First, have each group show at least one piece of effective and one piece of ineffective evidence.
Then, discuss as a class how well the essay meets our criteria.
Where is Molloy's evidence effective? Why is that effective?
Where is Molloy's evidence less effective? Why?
How could he improve the evidence in the essay?
How might his use of evidence have been influenced by his audience?
Transition: We've talked a lot about evidence as one possible criterion. In writing your actual essay, though, one of your tasks will be "personalizing" criteria that fit your purpose for the essay. That is, it would be too much to try to evaluate an essay in terms of all of the possible criteria we've generated, so based on which essay you choose and how you want the professor to view that essay you'll have to decide which of those criterion are the most important and relevant to your purpose. To that end, let's practice narrowing that criteria using the essays we read for essay 1.
Prewriting Activity - Finding and narrowing their criteria.

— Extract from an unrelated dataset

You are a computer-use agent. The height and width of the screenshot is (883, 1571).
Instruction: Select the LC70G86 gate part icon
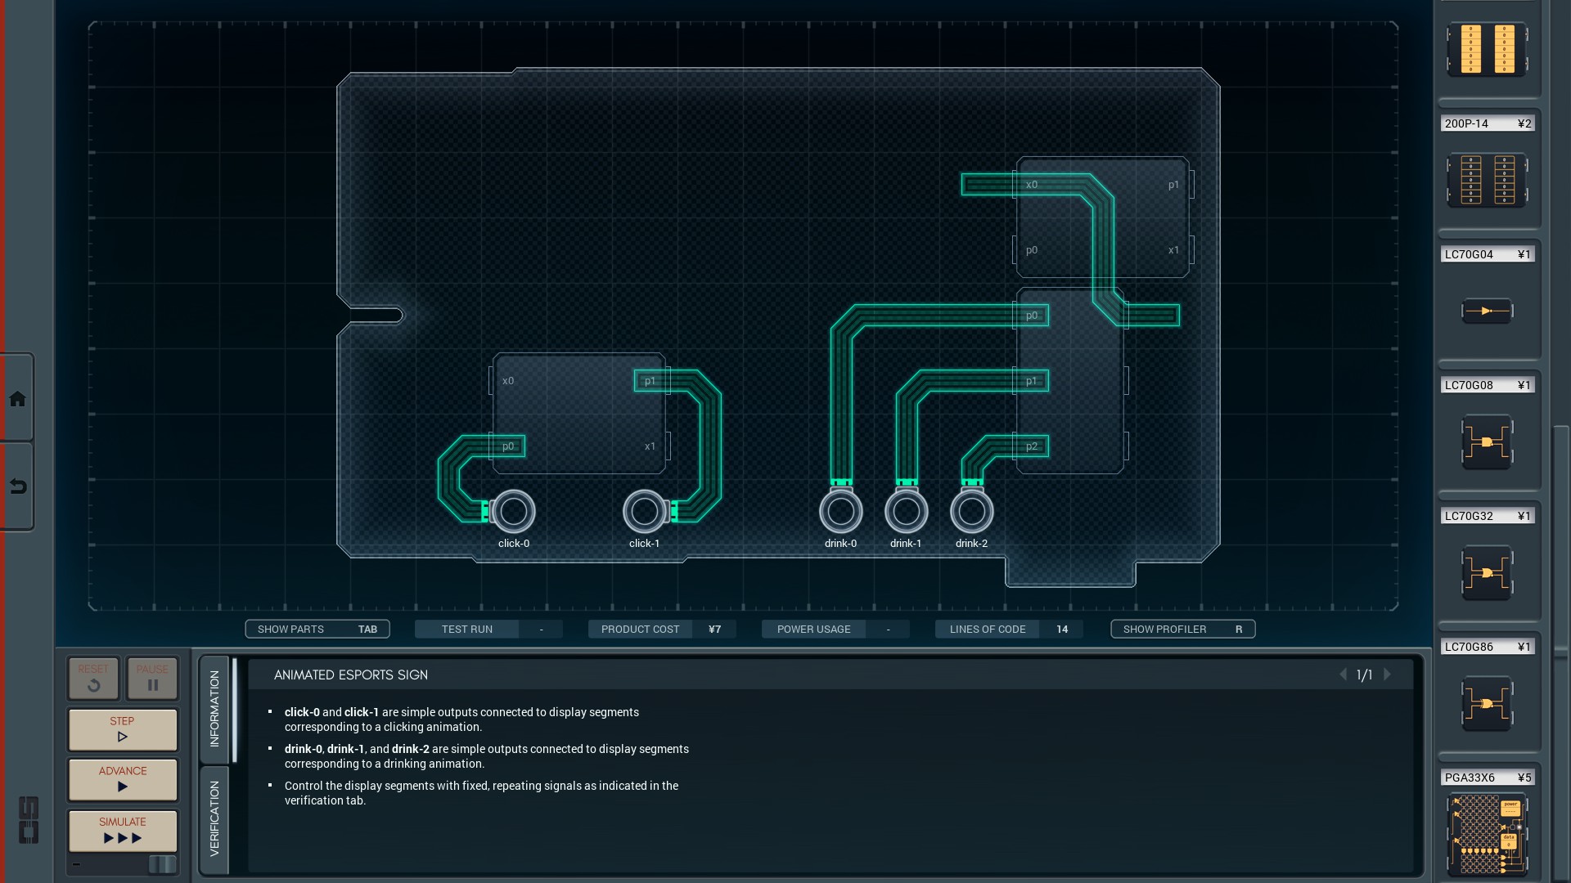click(1487, 704)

- WTL: Choose any of the essays we've read so far, and then take 5 minutes to write a narrow list of criteria to better reflect your evaluation of that essay. That is, which of the criterion seem most relevant to the essay? Which features of the essay are most notable/important? Which part of the essay was most influential to you as a reader? What would you want a professor to know about this essay?
- Tell them to hang on to these WTLs, and emphasize that once they actually do choose the essay they'll evaluate for their next paper, they should go through this process of narrowing the criteria.
Conclusion: Summarize, or perhaps ask a few students to summarize, the main concepts from today's class. What did they learn? How does it relate to their assignment?
RC, Schor, "The Overworked American," p. 366
A paragraph summary and one page analysis of Schor's evidence.